** BEGIN DATA PROVIDED **

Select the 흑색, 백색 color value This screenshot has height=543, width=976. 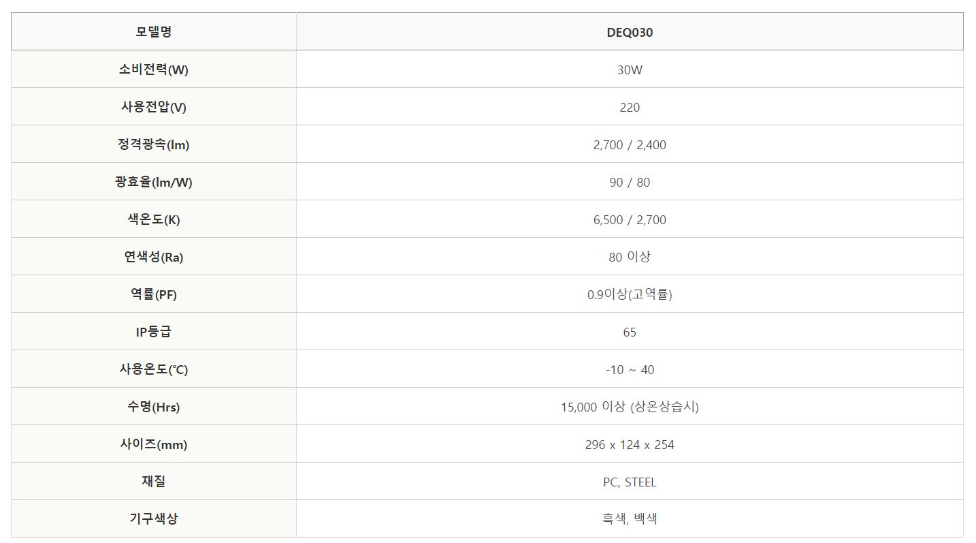630,518
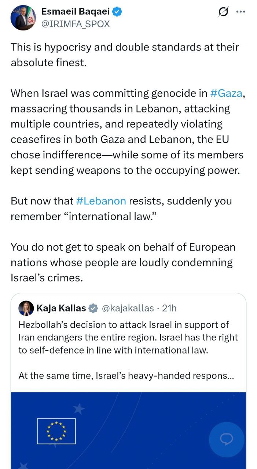
Task: Click the Esmaeil Baqaei display name
Action: (75, 12)
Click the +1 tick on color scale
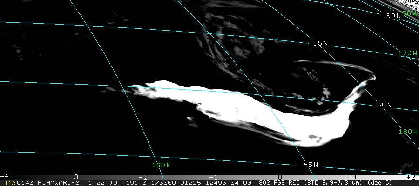 352,177
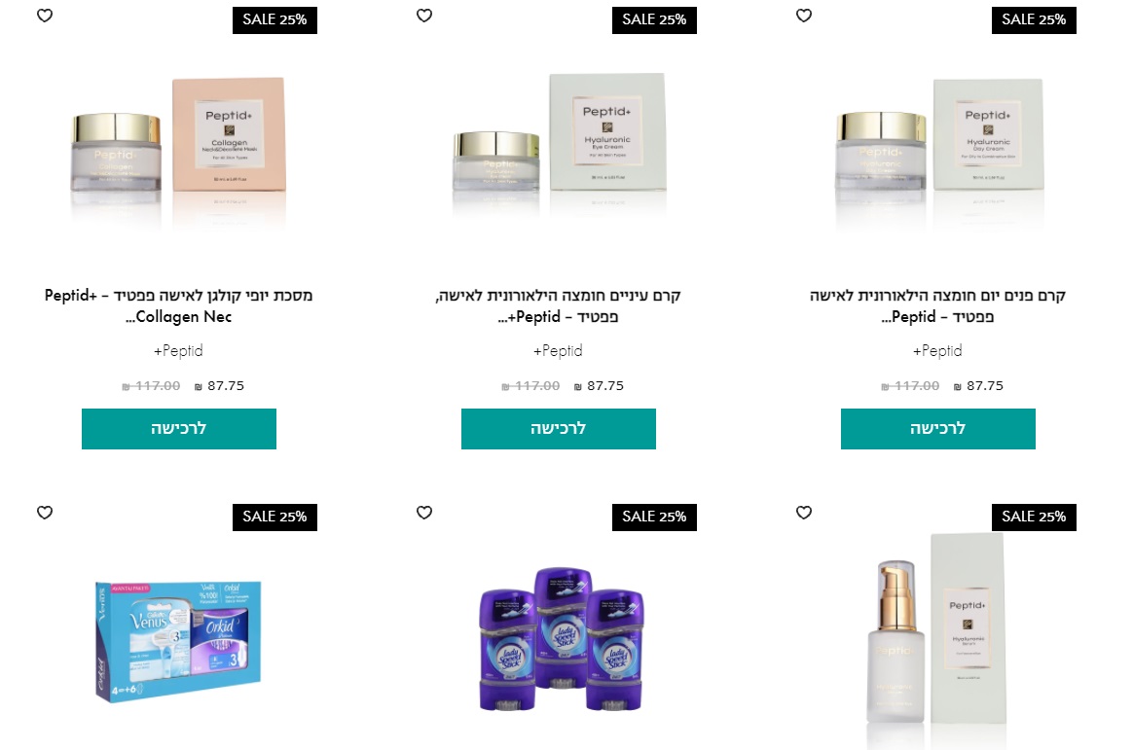Favorite the Peptid+ Collagen neck mask
Screen dimensions: 1133x750
[x=45, y=16]
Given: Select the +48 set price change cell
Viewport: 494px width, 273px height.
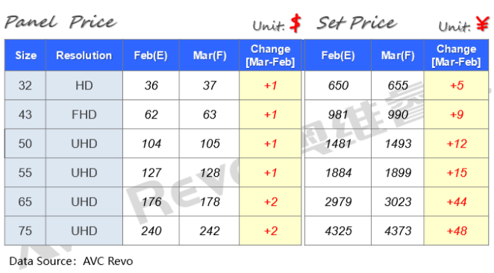Looking at the screenshot, I should click(x=456, y=230).
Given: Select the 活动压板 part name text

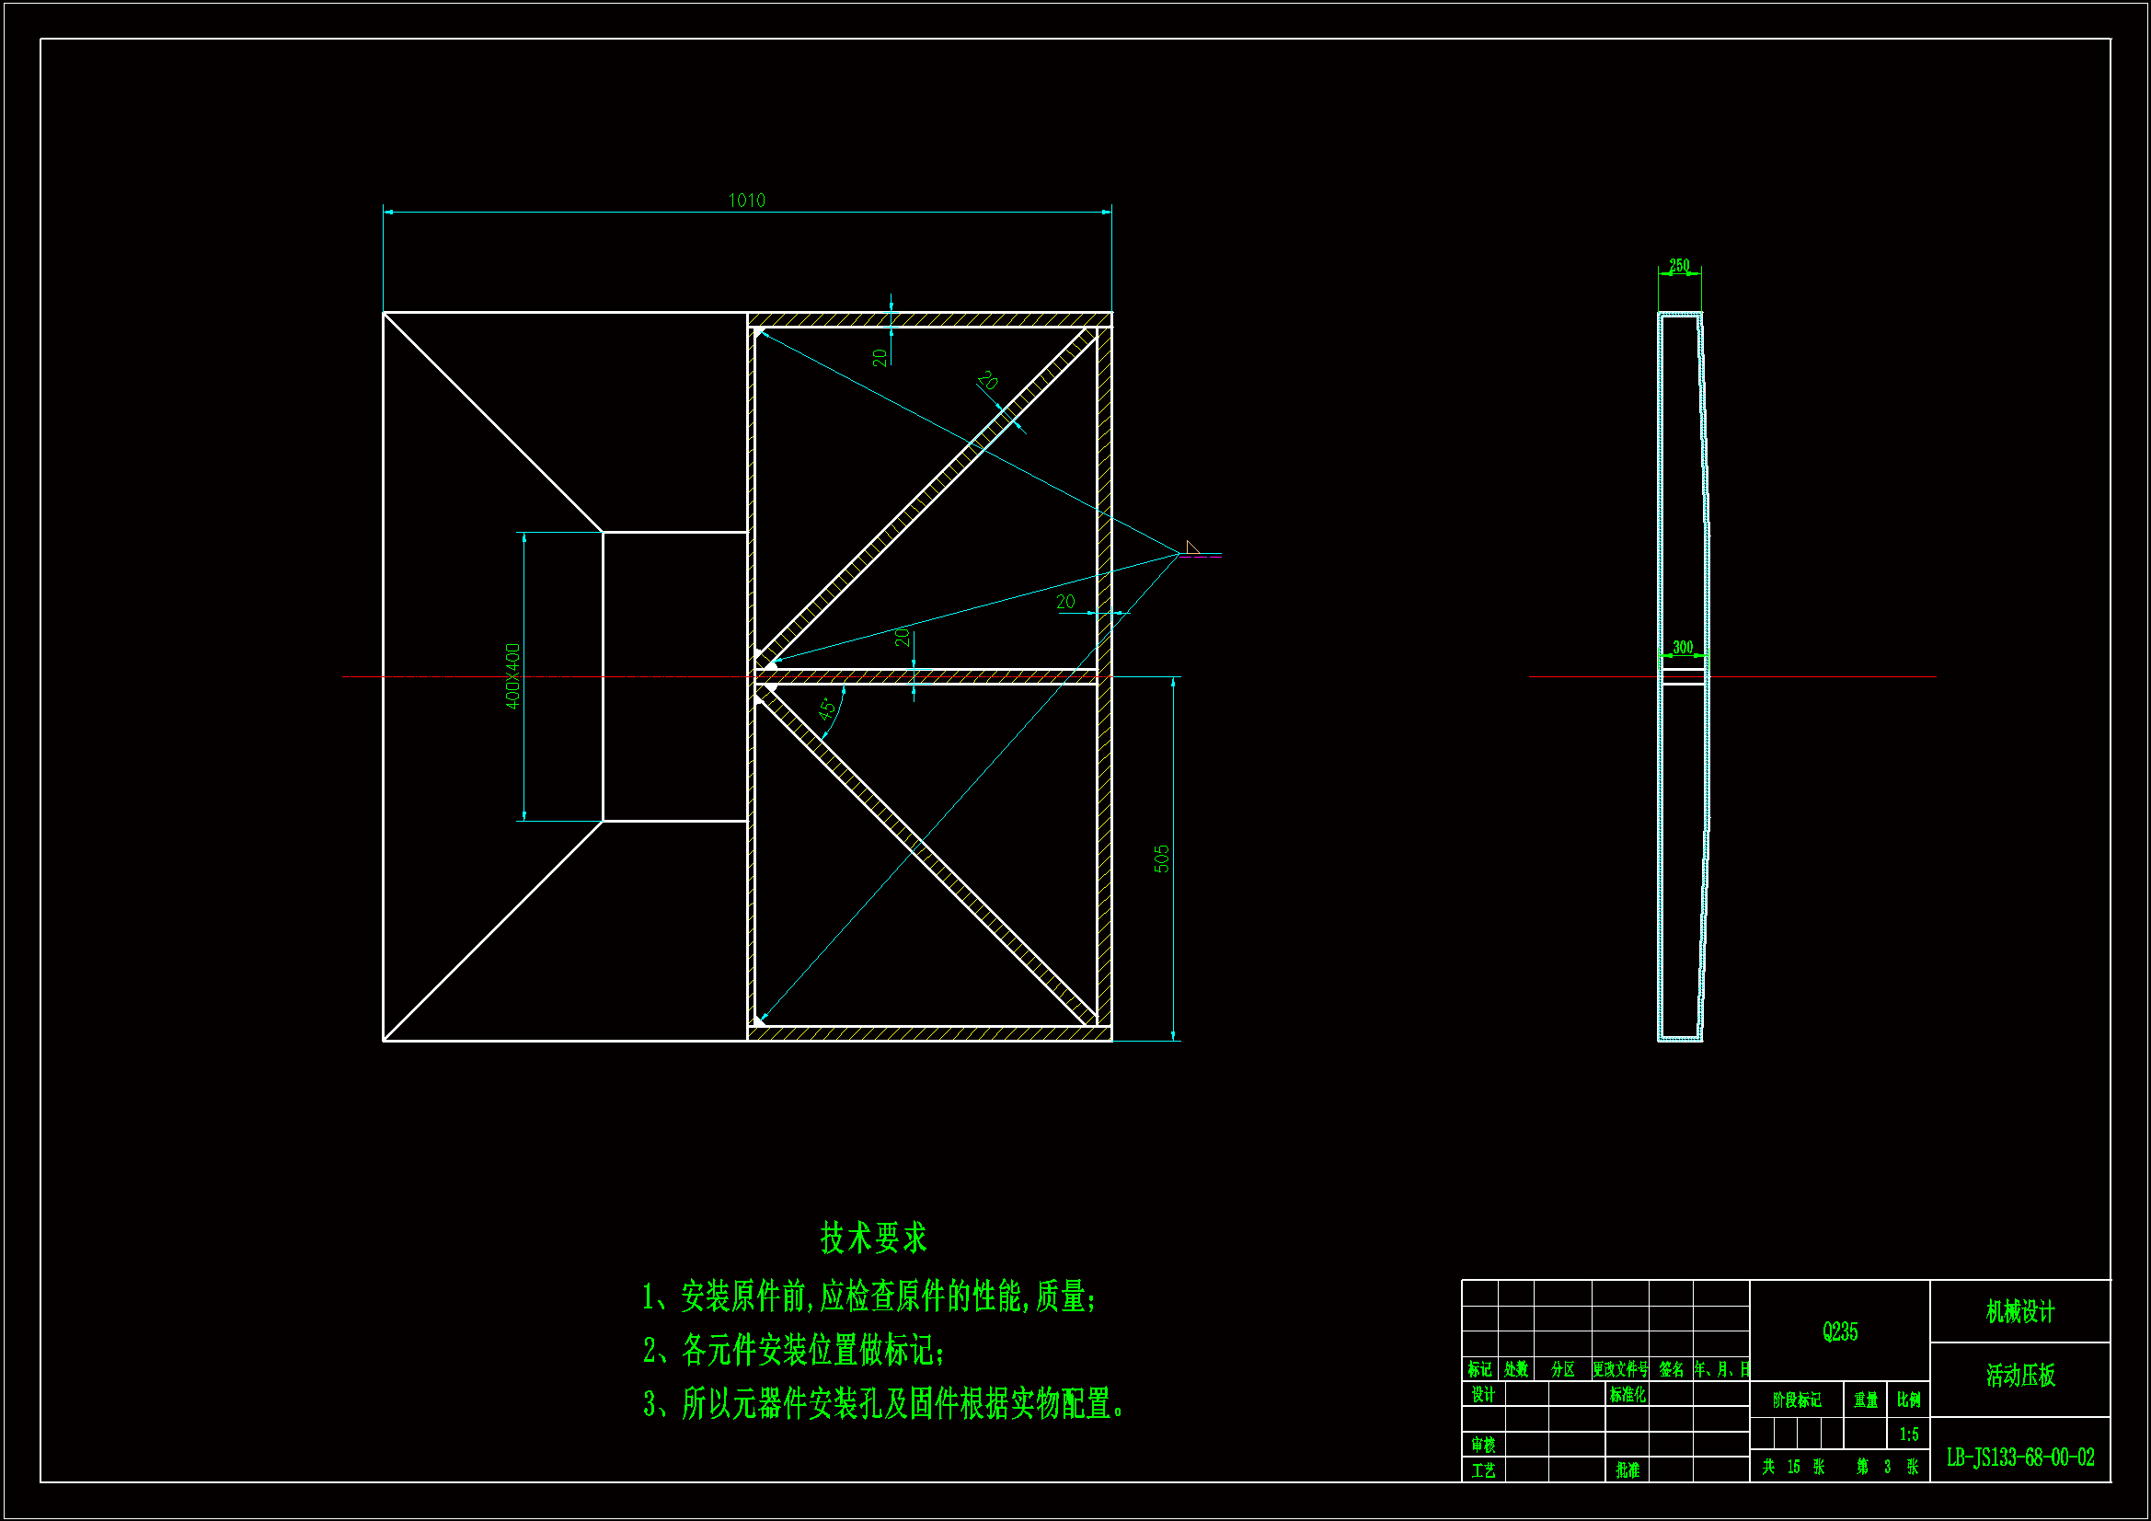Looking at the screenshot, I should click(x=2020, y=1376).
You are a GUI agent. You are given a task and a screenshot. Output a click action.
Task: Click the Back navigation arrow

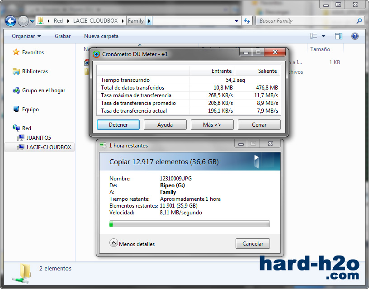pos(11,21)
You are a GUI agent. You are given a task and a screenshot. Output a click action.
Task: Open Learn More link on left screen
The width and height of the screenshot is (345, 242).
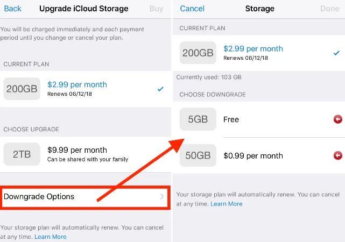(51, 237)
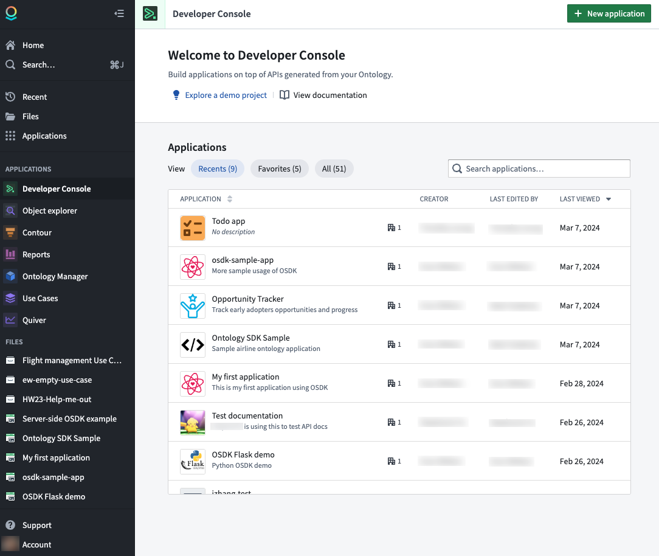Image resolution: width=659 pixels, height=556 pixels.
Task: Open the Quiver app in the sidebar
Action: tap(34, 320)
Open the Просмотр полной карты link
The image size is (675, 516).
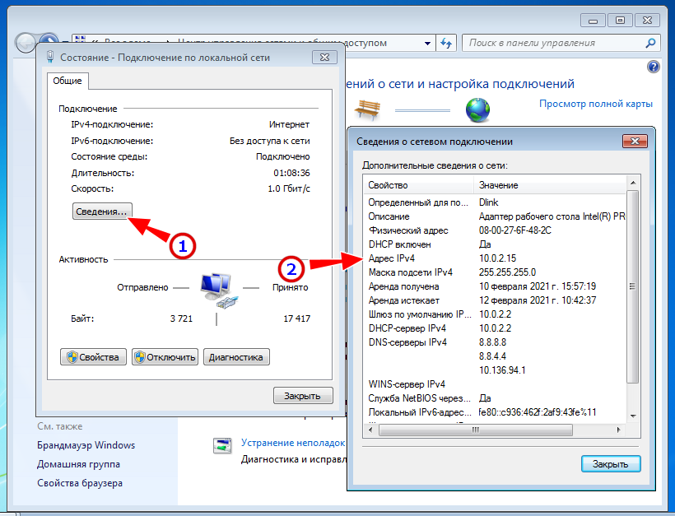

** END DATA PROVIDED **

**EXERCISE GOAL**
Please retype the lines from the one containing "Open the Просмотр полной карты link" through the last line above, inclusive, and leave the pictures out.

**REPLY TO THE EXERCISE**
Open the Просмотр полной карты link
The image size is (675, 516).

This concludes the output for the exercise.